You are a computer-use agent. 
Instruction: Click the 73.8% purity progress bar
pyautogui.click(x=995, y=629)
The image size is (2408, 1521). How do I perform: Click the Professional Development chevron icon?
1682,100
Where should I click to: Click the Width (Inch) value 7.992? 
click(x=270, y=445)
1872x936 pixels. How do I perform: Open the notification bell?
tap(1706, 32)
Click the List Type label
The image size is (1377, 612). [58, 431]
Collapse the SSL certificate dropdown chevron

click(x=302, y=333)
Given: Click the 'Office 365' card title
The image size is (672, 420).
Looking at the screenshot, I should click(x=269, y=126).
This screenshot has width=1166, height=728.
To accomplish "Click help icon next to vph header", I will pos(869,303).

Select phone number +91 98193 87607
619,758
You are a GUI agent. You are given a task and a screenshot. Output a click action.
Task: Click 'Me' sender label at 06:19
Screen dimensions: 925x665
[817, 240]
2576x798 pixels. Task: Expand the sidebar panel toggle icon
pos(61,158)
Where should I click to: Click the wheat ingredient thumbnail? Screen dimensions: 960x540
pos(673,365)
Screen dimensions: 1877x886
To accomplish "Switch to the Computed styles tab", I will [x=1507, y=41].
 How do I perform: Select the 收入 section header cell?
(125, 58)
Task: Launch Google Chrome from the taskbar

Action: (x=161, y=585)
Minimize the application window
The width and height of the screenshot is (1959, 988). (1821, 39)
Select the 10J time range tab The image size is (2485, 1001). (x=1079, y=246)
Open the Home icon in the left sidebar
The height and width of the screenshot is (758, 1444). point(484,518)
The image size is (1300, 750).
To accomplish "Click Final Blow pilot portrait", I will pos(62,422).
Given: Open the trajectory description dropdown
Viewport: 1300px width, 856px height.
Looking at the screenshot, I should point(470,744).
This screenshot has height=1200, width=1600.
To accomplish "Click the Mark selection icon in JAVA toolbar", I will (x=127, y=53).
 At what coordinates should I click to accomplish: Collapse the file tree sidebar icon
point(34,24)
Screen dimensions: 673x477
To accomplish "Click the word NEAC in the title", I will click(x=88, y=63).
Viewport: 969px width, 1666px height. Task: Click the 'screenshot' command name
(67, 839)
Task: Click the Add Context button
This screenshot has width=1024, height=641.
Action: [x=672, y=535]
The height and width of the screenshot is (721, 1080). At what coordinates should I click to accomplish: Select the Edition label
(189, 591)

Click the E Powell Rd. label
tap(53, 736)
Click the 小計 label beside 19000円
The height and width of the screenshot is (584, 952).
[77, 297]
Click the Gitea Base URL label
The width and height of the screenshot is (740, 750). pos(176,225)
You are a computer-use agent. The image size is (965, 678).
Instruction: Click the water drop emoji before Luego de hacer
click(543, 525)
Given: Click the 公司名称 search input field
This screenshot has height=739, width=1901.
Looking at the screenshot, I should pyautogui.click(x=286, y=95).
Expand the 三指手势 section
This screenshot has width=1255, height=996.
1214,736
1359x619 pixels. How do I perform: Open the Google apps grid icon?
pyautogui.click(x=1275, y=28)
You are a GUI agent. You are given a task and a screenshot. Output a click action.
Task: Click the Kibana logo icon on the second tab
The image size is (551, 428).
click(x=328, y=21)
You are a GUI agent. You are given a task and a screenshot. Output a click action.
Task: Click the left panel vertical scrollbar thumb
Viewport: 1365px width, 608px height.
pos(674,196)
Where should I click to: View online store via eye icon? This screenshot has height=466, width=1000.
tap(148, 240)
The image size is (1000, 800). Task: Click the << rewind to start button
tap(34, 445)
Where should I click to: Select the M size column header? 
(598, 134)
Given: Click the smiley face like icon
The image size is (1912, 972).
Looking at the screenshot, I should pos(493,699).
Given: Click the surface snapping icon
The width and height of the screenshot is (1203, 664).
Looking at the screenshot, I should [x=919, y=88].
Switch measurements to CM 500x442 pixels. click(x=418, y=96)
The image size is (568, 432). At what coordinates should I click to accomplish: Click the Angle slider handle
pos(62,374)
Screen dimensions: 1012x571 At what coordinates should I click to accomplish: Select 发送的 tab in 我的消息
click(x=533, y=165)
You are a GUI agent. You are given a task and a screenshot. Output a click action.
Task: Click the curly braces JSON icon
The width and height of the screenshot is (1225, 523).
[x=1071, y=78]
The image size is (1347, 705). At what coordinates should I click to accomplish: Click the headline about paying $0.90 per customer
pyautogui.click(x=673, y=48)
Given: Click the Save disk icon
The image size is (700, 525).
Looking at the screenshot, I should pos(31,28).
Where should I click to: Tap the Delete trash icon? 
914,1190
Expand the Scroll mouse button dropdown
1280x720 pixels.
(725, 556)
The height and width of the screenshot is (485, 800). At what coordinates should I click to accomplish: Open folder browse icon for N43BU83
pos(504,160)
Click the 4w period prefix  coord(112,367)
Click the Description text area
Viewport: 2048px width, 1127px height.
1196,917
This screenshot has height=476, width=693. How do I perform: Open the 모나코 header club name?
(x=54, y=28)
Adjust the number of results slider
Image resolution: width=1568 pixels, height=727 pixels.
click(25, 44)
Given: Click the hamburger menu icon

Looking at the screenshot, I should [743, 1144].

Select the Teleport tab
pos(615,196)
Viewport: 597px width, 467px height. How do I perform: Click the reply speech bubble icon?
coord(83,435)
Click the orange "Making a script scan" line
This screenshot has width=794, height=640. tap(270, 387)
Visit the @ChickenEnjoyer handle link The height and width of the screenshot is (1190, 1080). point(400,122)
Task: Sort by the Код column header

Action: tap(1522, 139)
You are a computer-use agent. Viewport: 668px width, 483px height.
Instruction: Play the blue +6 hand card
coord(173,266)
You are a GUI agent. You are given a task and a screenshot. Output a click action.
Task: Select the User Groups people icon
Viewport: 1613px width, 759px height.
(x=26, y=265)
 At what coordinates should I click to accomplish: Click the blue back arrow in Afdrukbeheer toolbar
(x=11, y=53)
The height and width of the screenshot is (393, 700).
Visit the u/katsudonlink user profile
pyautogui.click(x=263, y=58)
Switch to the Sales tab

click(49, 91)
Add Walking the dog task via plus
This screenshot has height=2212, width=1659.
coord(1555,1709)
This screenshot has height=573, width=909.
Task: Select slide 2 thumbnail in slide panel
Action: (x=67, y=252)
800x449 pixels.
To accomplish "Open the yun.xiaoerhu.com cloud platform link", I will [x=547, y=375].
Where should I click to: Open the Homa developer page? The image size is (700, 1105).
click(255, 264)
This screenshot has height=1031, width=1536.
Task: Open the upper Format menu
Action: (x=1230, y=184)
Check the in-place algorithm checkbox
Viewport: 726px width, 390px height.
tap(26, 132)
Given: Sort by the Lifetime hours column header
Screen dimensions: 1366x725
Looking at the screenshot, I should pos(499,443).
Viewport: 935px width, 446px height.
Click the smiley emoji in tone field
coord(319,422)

TASK DIRECTIONS: Lines with the string "title": pick each one out of the material and return it.

FINISHED TASK:
Given: Click the 'Office 365' card title
To accomplish "Click the word NEAC in the title", I will click(x=88, y=63).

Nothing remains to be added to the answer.